- _Supplied text_:
__________

Virginia Portia Royall Inness-Brown (1901–1990), also known as Virginia Inness-Brown was a proponent of the arts and first recipient of the Handel Medallion of New York City, in 1959.

Biography

Virginia Portia Royall was born in Medford, Massachusetts on May 4, 1901, the daughter of John Allen Crosskeys Royall and Agatha Caroline Freeman.  She married New York publisher Hugh Alwyn Inness-Brown Sr. on March 26, 1921, in Lillington, North Carolina.  They lived in Plandome Manor, Nassau County, New York and had four children: Page Inness-Brown (Tharpe), Hugh Alwyn Inness-Brown Jr, Virginia Inness-Brown (Conn), and Constance Inness-Brown Von Valkenburg. Her granddaughter Elizabeth Inness-Brown is a novelist and educator. Virginia's husband, Hugh, died of a heart attack in their New York home in 1972. Virginia died of congestive heart failure in Damariscotta, Maine on August 8, 1990.

__________

- _Available data_:
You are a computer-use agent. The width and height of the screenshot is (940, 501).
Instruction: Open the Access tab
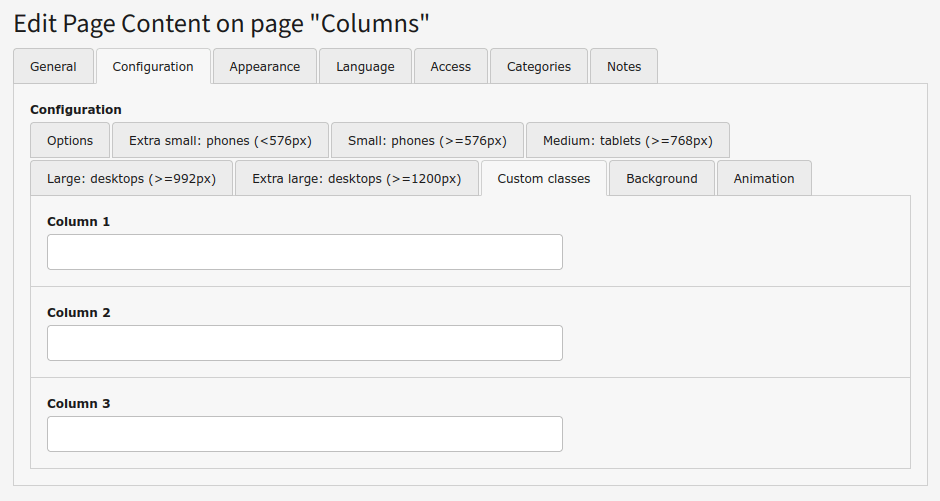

__________

- _Problem 1_: From the biography of Virginia Inness-Brown, quote the passage between "Virginia Portia Royall Inness-Brown" and "City, in 1959.", inclusive.
- _Problem 2_: According to the biography of Virginia Inness-Brown, where did she marry Hugh Alwyn Inness-Brown Sr.?

- _Response 1_:
Virginia Portia Royall Inness-Brown (1901–1990), also known as Virginia Inness-Brown was a proponent of the arts and first recipient of the Handel Medallion of New York City, in 1959.

- _Response 2_: Lillington, North Carolina